If we seek to investigate student achievement alone then we suggest modifying SAIL to include capstone courses or final year courses as the defining student artifact, as was piloted in the third action research cycle. In addition, attention should be given to the overarching Research Questions, including whether the research questions should be modified to include investigation of student progression in addition to student achievement of institutional learning outcomes.

Ensuring reflection and interaction with the how and why of results takes time both for the faculty members involved and for the process of implementing changes in teaching and learning. While it can be considered resource intensive, change in dozens of courses by dozens of people learning and creating takes time.

Finally, for scalability and consistency, we suggest shortening the time between training and assessment, incorporating a mid-assessment check-in or two-day assessment institute as was piloted in the third cycle, and discussion of ratings to improve consistency and viability for faculty members.

It is also possible to include trained research assistants in a SAIL pilot. Research assistants can rate additional assignments thus removing time constraints placed on faculty, and provide feedback to instructors for review and contextualization.

Iterative Action Research Cycles

Critical reflection is embedded in the SAIL process. Feedback during the Debrief on the efficacy and utility of the process are incorporated into a summary report or presentation, which includes recommendations for future iterations of SAIL.

In Fall 2021, the SAIL Coordinators engaged in a fulsome consultation process to gather feedback on the findings and recommendations from Pilot #1. The consultation included presentations to faculty councils and curriculum committees and the student union. In addition, an online survey was distributed through multiple channels. Results from the Fall 2021 consultation informed the second iteration of SAIL. For example, based on the feedback we received, we modified the student consent process (from opt-in to opt-out) to address low consent rates, selected a different platform (from MS Teams to Moodle) to increase efficiency and usability, and sought greater disciplinary diversity and variability in course assignments (e.g., oral presentations, round table discussions, projects) to test the efficacy of rubric-based assessment.
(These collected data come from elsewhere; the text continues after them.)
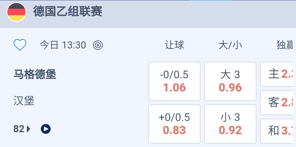
Task: Select handicap +0/0.5 odds 0.83
Action: (x=174, y=124)
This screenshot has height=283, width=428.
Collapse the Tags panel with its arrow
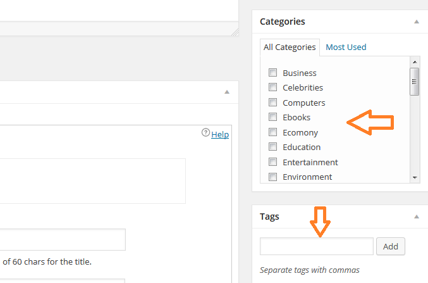[416, 217]
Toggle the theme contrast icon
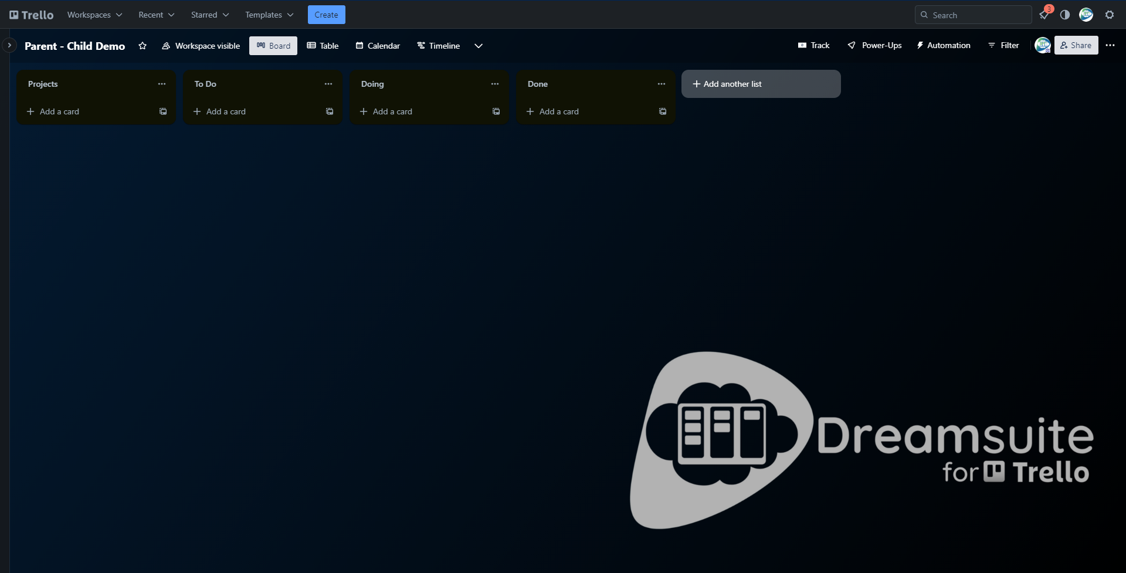Screen dimensions: 1126x573 1065,15
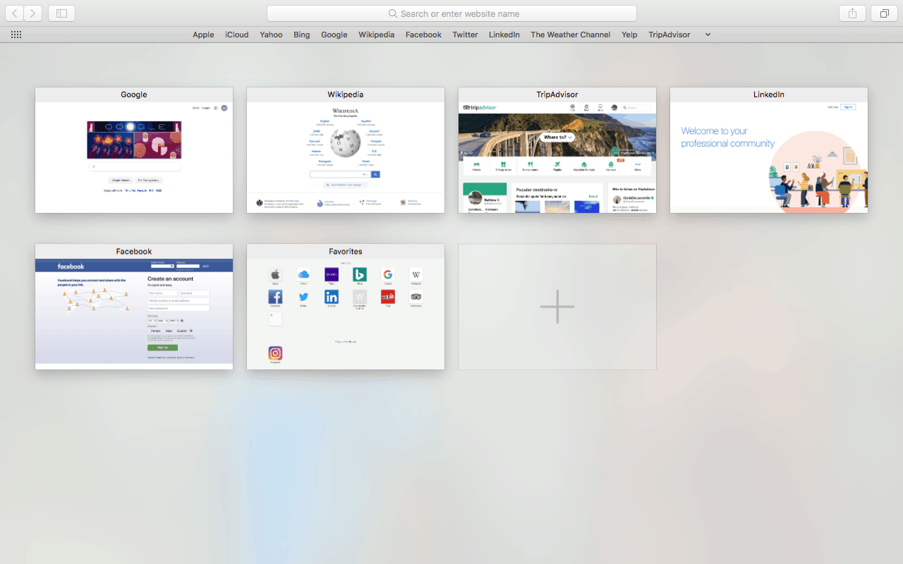The width and height of the screenshot is (903, 564).
Task: Open Wikipedia from the favorites bar
Action: pos(376,34)
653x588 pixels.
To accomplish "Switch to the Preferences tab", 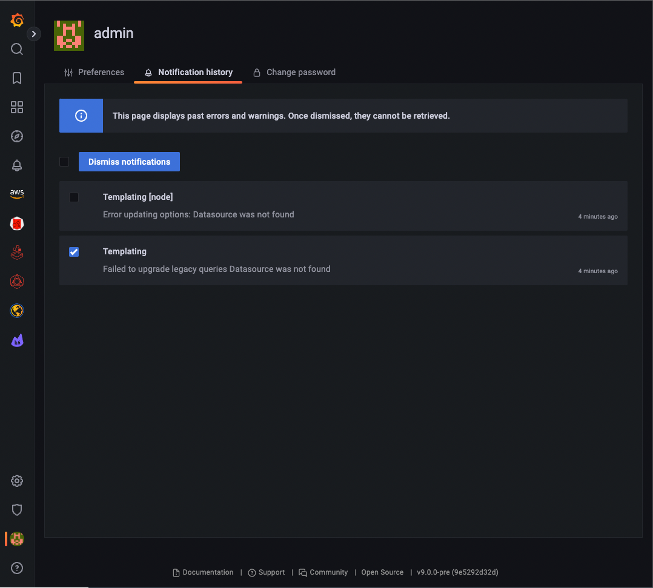I will pos(94,72).
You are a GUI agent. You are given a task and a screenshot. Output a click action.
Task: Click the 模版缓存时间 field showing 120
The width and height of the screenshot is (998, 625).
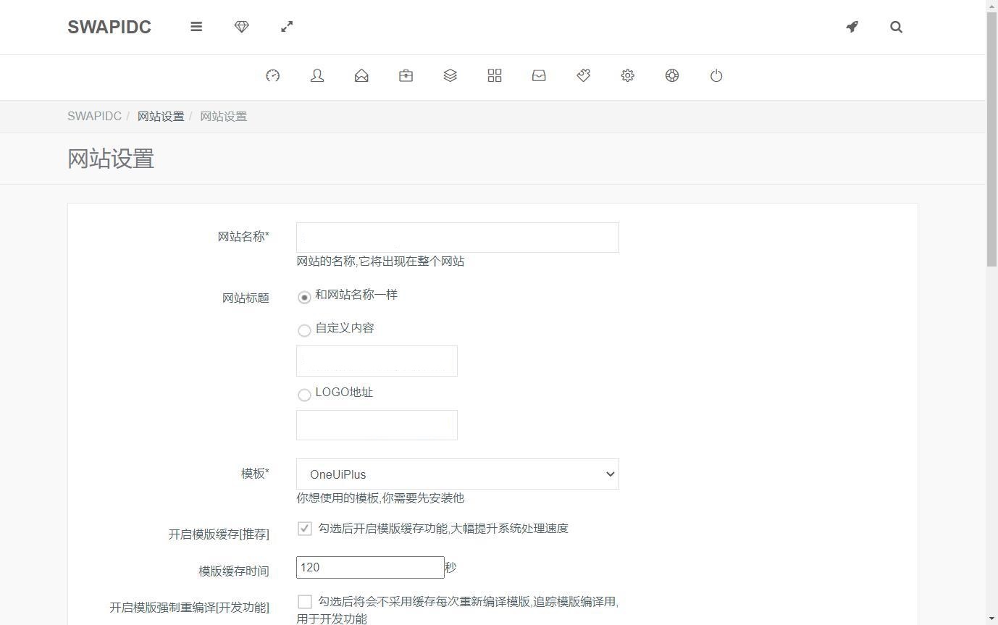(369, 567)
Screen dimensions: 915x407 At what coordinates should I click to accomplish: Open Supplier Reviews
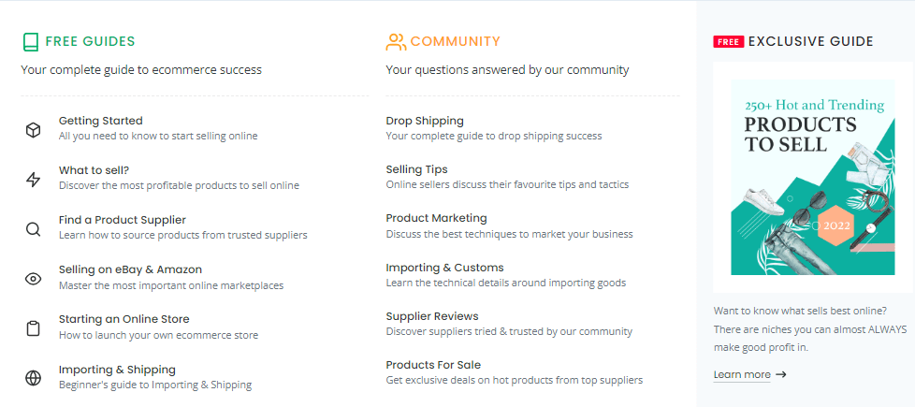coord(432,316)
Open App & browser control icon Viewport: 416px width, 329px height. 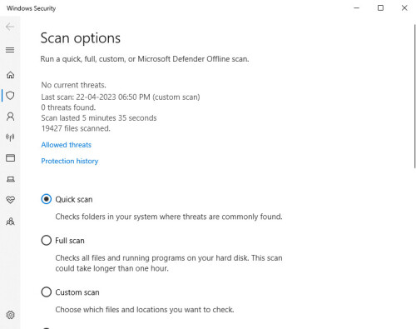10,158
Findings from Pilot #2 suggested that we need to explore methods to modify and enhance ILO Pod discussions to improve inter-rater reliability to ensure consistency in ratings using the shared rubric, and explore the impact of context on the ratings.


Gosling, D. & D’Andrea V. A. (2001). Quality development: A new concept for higher education. Quality in Higher Education, 7(1), 7-17. https://doi.org/10.1080/13538320120045049

Ewell, P. T. (2009). Assessment, accountability, and improvement: Revisiting the tension, Occasional Paper #1. National Institute for Learning Outcomes and Assessment. http://www.learningoutcomeassessment.org/documents/PeterEwell_005.pdf

Simper, N., Frank, B., Scott, J., & Kaupp, J. (2018). Learning outcomes assessment and program improvement at Queen’s University (pp. 1–53). Higher Education Quality Council of Ontario (HECQO).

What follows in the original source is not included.